Brad Pitt consumed only the amount of carbohydrates his body required to fuel his workouts and stuffed himself full of the protein his body required to grow and repair the muscles he was working.
When Fight Club first debuted on the big screen in 1999, audiences were astounded not only by the film adaptation of one of Chuck Palahniuk's most well-known works but also by the plot involving Tyler Durden and the unnamed narrator.
They were also astounded by Brad Pitt's amazing physique as for his part, Pitt reportedly weighed around 70 kilograms and had a low 6% body fat percentage. "He’s a genetic freak," said the movie's stunt coordinator, Damon Caro. "Brad’s got the ability to do whatever he wants to do." “He can build up, but for that one he got lean, so while he was working out and lifting, he was restricting his calories." “I mean, he was shredded for that film. "Pitt was more concerned with being shredded and punchy for his role as Tyler Durden than he was with being a big meathead. Since Durden was meant to be a more aggressive and badass version of Edward Norton, it made sense to keep him small, leading to the development of the “Ultimate Brad Pitt Fight Club Workout Plan.”
Brad Pitt’s Fight Club workout plan is as follows:
Monday (Chest)
Press-ups — Three sets of 25 reps
Floor press — Three sets of 25, 15 and eight reps
Alternating floor chest press — Three sets of 15 reps
Chest flies — Three sets of 15 reps
Tuesday (Back)
25 pull-ups — Three sets to fatigue (use our towel hack to do these)

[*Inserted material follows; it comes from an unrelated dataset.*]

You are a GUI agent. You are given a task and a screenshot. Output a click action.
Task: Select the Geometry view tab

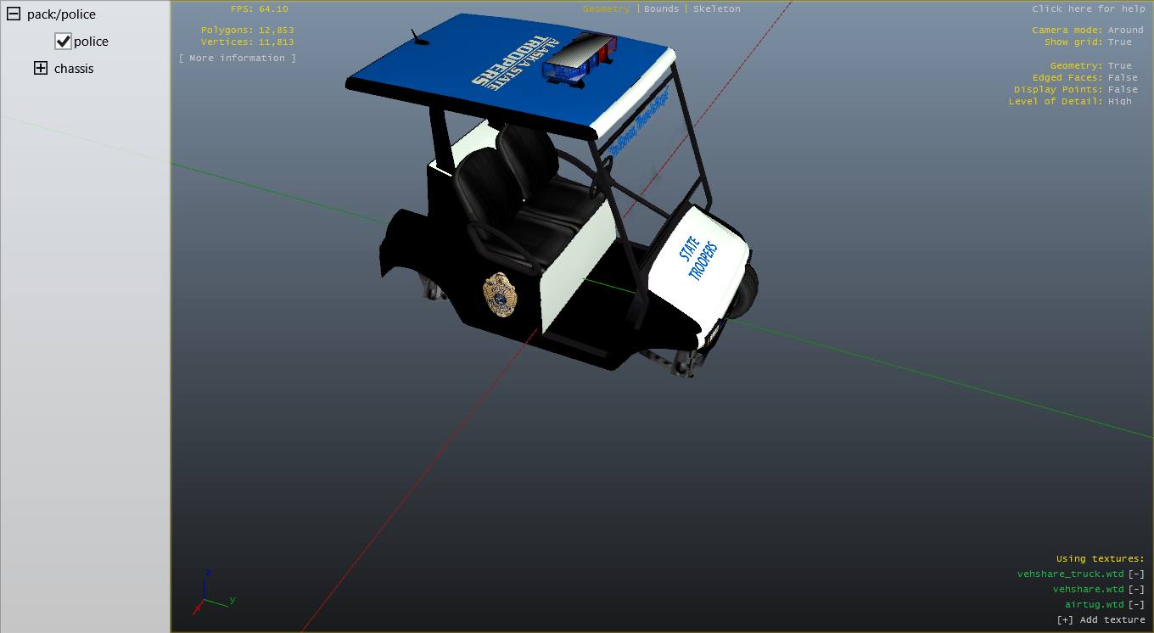click(x=606, y=8)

Dumbbell rows — Three sets of 10
Dumbbell deadlift — Three sets of 10
Wednesday (Shoulders)
Arnold press — Three sets of 10
Laterals — Three sets of 10
Front raises —Three sets of 10
Thursday (Biceps & Triceps)
Preacher curls — Three sets of 10
Bicep curls — Three sets of 1o
Hammer curls — Three sets of 10
Chair Dips — Three sets of 10
Friday and Saturday (Cardio)
Running — one hour at 80 to 90 percent of your maximum heart rate.
Numerous studies have demonstrated the effectiveness of cardio for burning fat. As previously mentioned, Pitt was able to lower his body fat to 6% in order to play Tyler Durden. Normally, abs start to show at 10% body fat; Pitt's low body fat during "Fight Club" explains why his physique appears to be so incredible.
Cardio was the real key to Brad Pitt's fantasy physique from Fight Club. If you want to look like Tyler Durden, you must acknowledge as early as possible in your journey that your goal is to achieve tone rather than size.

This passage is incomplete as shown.